According to the St. Louis Post-Dispatch, Peter and Marzie McCoy of Wildwood, Mo., are suing their local school district after their daughter, a state championship swimmer, briefly lost her scholarship to Colorado State University after it reviewed a recommendation form filled out by a Lafayette High School counselor that was less than flattering. In theory, everybody followed procedure. The problem was, say that parents, that the counselor filling out the form had never met their daughter. From the July 9 Post-Dispatch:

The recommendation form, signed by Lafayette High School counselor Beth Brasel, said that Shannon McCoy was “below average” in five personal traits including initiative, character, integrity and leadership.

The McCoys said that the description of their daughter was “grossly inaccurate” and that Brasel had never met Shannon before the form was filled out.

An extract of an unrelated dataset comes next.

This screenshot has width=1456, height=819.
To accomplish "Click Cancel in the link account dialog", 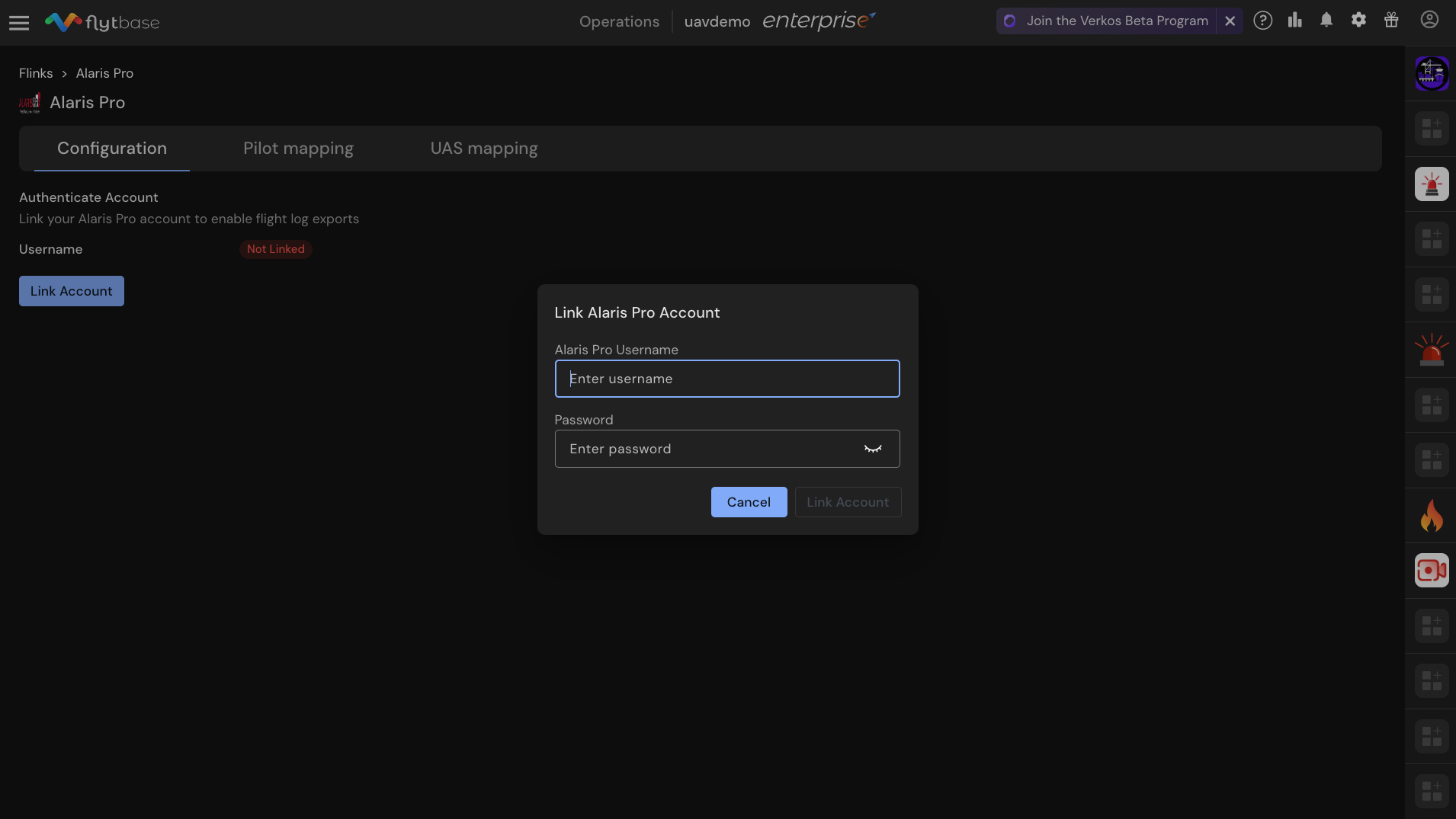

Rockwood spokeswoman Kim Cranston said it was the district’s understanding that the recommendation form had nothing to do with the rescinding of McCoy’s scholarship, based on their contact with a Colorado State University admissions officer.

A message left Thursday for the admissions officer was not returned. [Brasel was also not available for comment.]

Predictably, many of the comments left by readers paint the parents (and their daughter, with her mere 3.0 grade-point average in an age of grade inflation) as spoiled brats, especially because they’re not dropping the lawsuit even after Colorado State, after the parents’ appealed, gave the scholarship back. At 80 percent of out-of-state tuition, room and board, that scholarship money is no small potatoes. Here is a comment by someone called cardsphan:

Cry me a river Parents. Way to teach your daughter to be a spoiled brat. What parents, teach their kids that if something goes wrong just sue for money to make it better. Did you ever think that maybe your daughter didn’t deserve a scholarship? I had one for athletics out of Marquette HS but i also had a 3.6 GPA. A 3.0 is not hard to get in HS, maybe the girl was to much into swimming and not her grades. IM JUST SAYIN

Given that grammar, I can believe a 3.6 GPA would be related to grade inflation.

As usual when these stories hit the local press, there is a lot we don’t know. We don’t know why that particular counselor filled out the form, and why she filled it out as she did. Did she really know Shannon McCoy? Had she heard stuff from other people? Had the parents and the school clashed in the past? Over what?

Until court papers are filed in response, we won’t know the school’s side of the story. Maybe Peter and Marzie McCoy are big pains in the ass who are doing their daughter a disservice. Or, maybe they do need to advocate for their daughter — and others in a similar situation — against an idiotic and possibly vindictive school bureaucracy.

The point is, we don’t know. And the other point is, until we do, we can’t make snap judgments about the parents — or the school, for that matter. But what I do feel confident saying is that it is NEVER wrong for a parent to speak out and least ask what is going on, or ask why something happened the way it happened.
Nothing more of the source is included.